→ **Request**: Repeat every one of the rows below word for word, omitting the pictures.

Items from a data source
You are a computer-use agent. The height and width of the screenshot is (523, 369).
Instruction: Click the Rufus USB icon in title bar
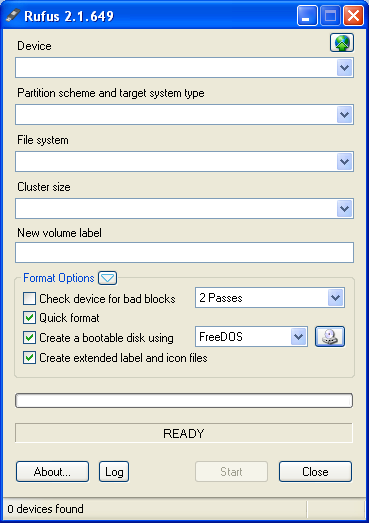(x=13, y=16)
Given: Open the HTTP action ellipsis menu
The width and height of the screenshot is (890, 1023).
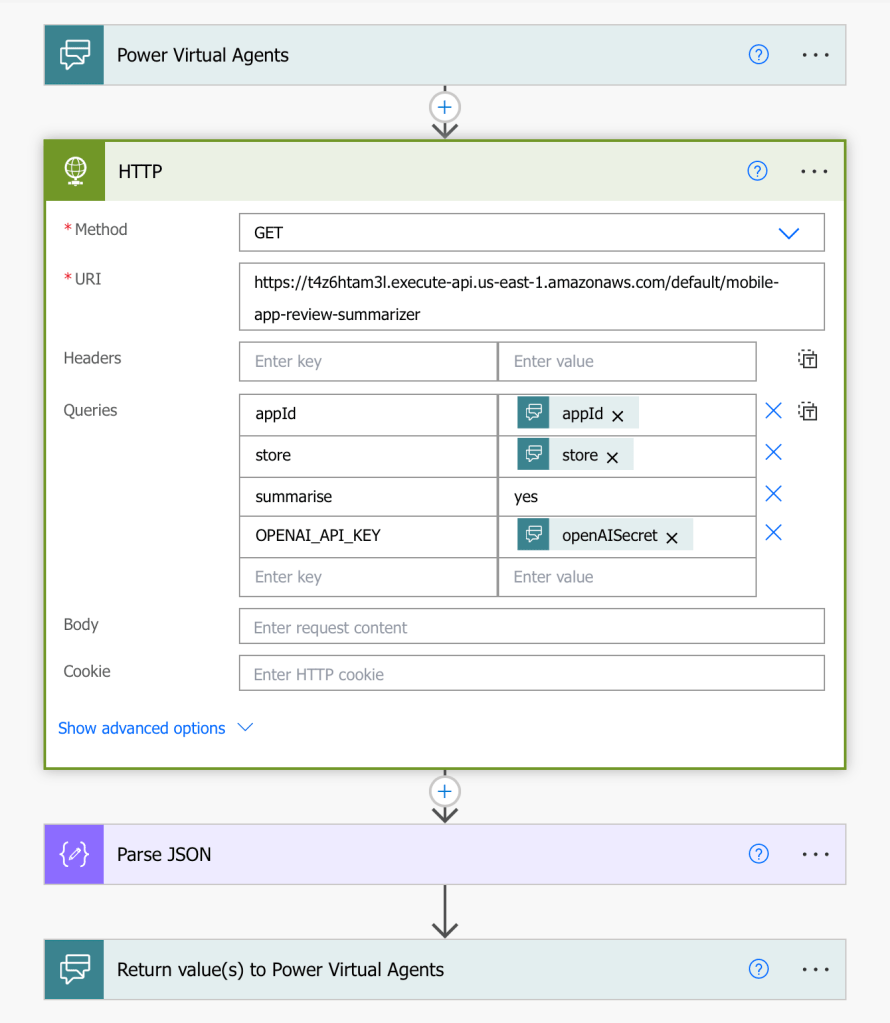Looking at the screenshot, I should (x=814, y=171).
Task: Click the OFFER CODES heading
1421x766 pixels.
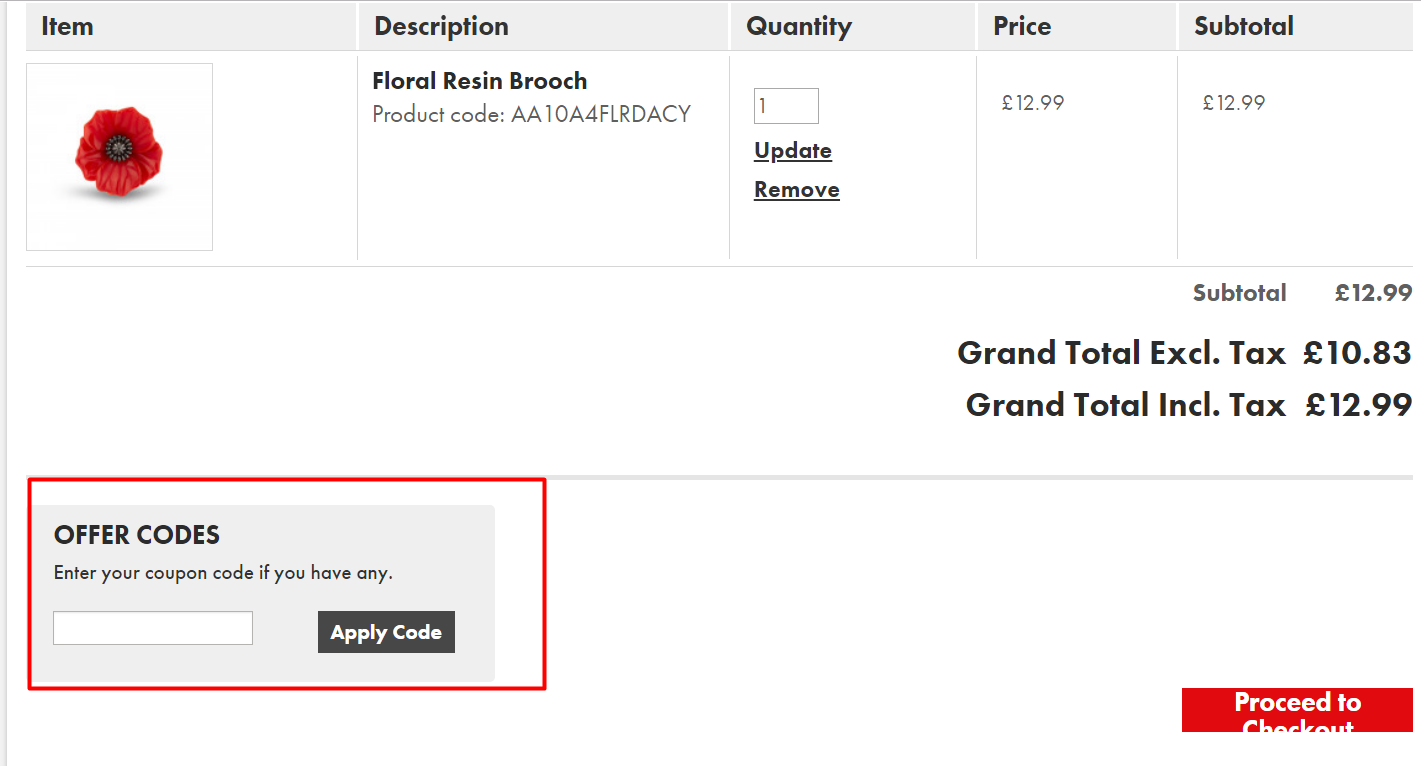Action: 137,535
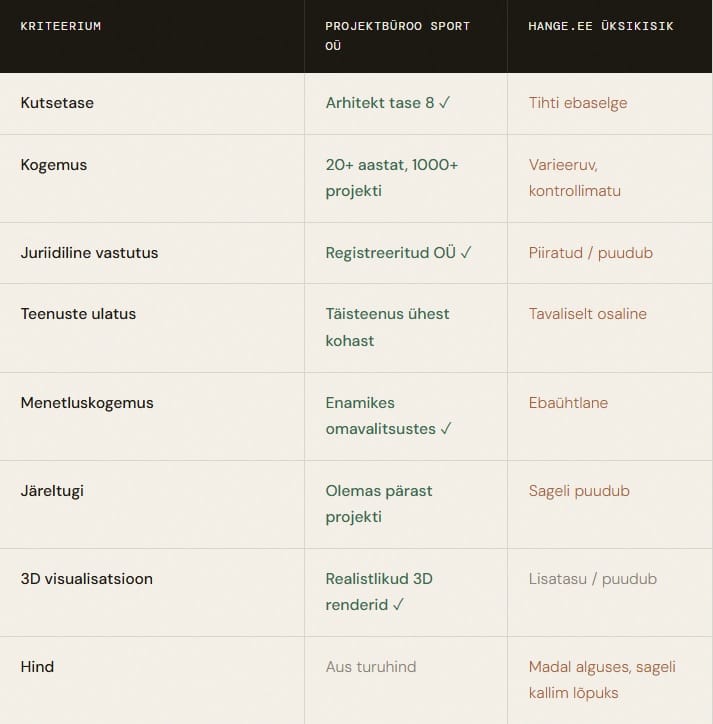
Task: Select the HANGE.EE ÜKSIKISIK column header
Action: point(601,26)
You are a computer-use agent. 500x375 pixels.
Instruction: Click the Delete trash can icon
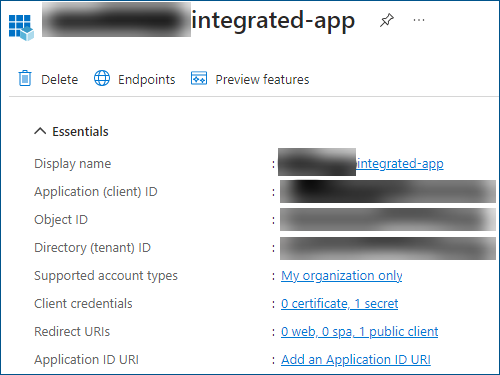25,78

→ **Reply**:
You are a computer-use agent. The height and width of the screenshot is (523, 369).
Instruction: Click the Rufus USB icon in title bar
(x=13, y=16)
Given: Open the HTTP action ellipsis menu
The width and height of the screenshot is (890, 1023).
Looking at the screenshot, I should (x=814, y=171).
Task: Click the OFFER CODES heading
1421x766 pixels.
Action: 137,535
Task: Select the HANGE.EE ÜKSIKISIK column header
Action: point(601,26)
You are a computer-use agent. 500x375 pixels.
Instruction: Click the Delete trash can icon
25,78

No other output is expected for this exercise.